Emerald swifts are distinctly bright green in color, with males typically being more striking than females, having bright blue patches on either side of the belly. They grow from 6–8 inches (15–20 cm) in length. Like other species in the genus Sceloporus, their scales tend to be fairly stiff and heavily keeled, giving them a spiny texture.

== Behavior ==
Emerald swifts are diurnal, arboreal lizards. In the early morning, they forage for insects, and then spend much of the day basking in the sun. They will retreat to a burrow, or under a rock or log if the temperature becomes too high or to sleep. Their life spans are believed to be between three and five years. Unlike most iguanid lizards, emerald swifts are ovoviviparous, giving birth to six to fifteen young yearly.

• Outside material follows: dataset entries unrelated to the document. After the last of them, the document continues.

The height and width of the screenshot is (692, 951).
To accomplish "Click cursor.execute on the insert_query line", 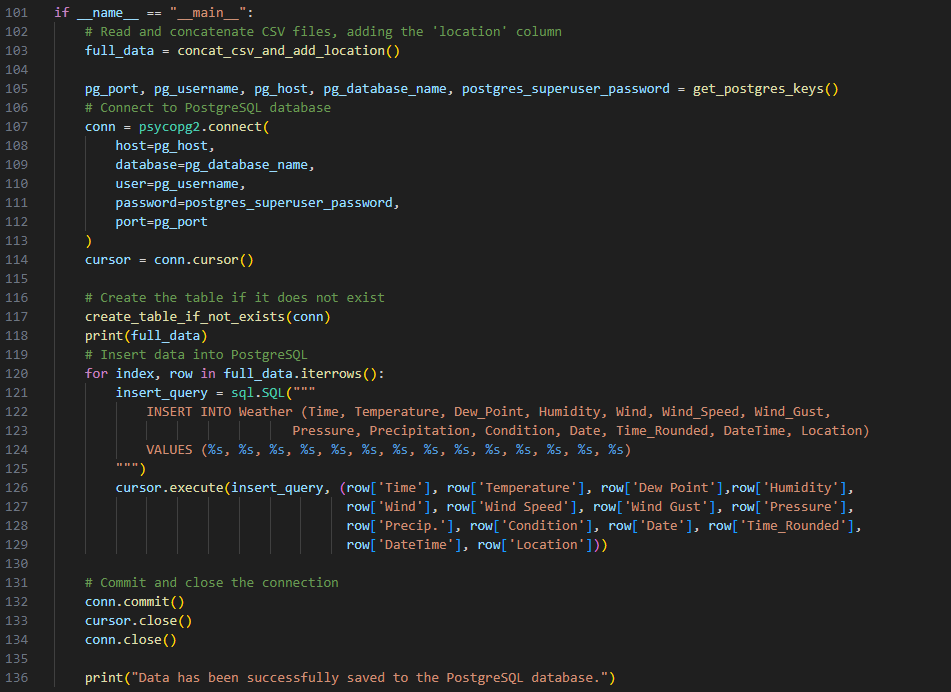I will point(169,488).
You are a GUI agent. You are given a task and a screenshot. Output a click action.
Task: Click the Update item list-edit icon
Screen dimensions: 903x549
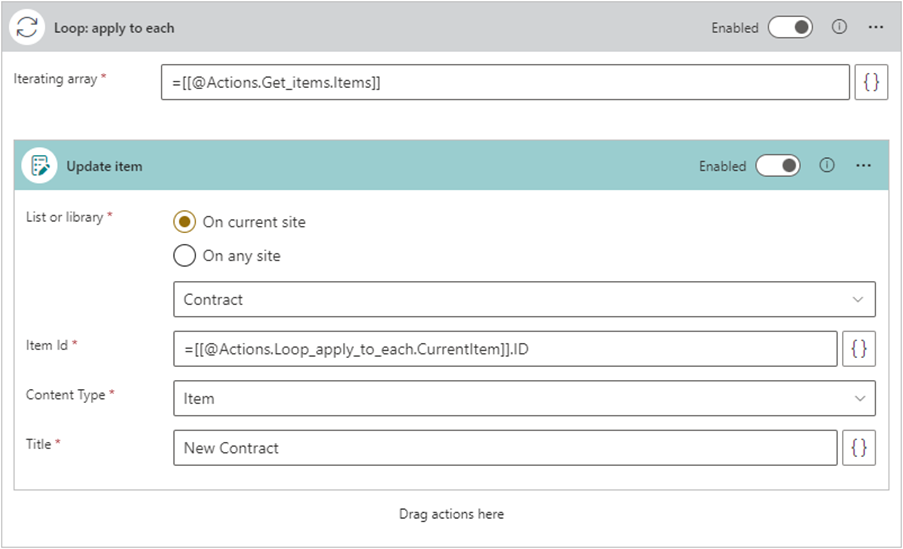pyautogui.click(x=41, y=166)
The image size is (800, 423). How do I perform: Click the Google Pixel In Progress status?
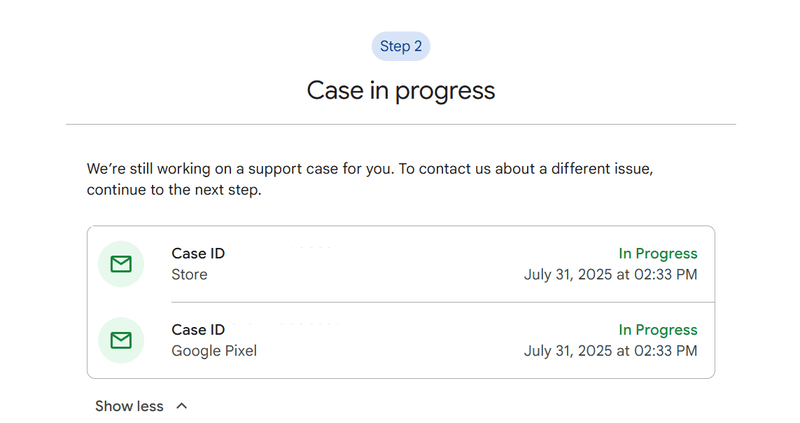tap(657, 330)
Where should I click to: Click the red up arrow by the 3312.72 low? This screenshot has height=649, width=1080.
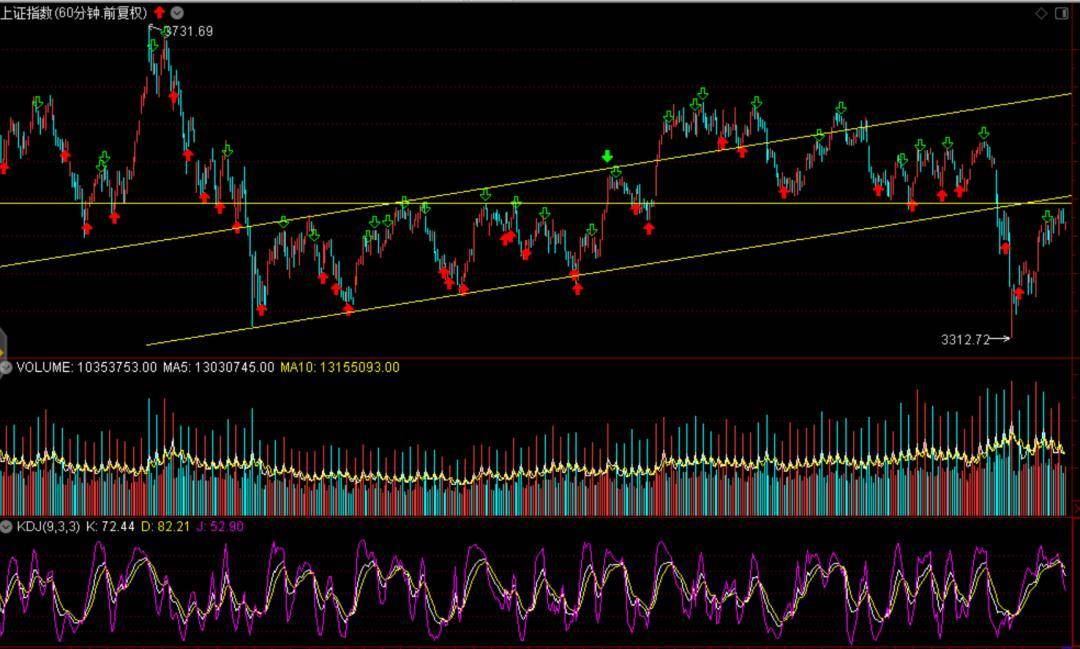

== Geographic distribution ==
The emerald swift is found from Mexico's Yucatan region, to Belize, Guatemala, Honduras, El Salvador, Nicaragua, Costa Rica, and Panama.

== Taxonomy ==
The species was, for a time, considered to be a subspecies of the Mexican emerald spiny lizard, Sceloporus formosus, but more modern research has returned it to full species status, though some sources still refer to it as a subspecies.

== In captivity ==
Emerald swifts are frequently found in the exotic pet trade. Their striking coloration and ease of care make them popular captives. They feed readily on commercially available crickets and can be maintained in a relatively small vivarium, though they do require adequate UV lighting.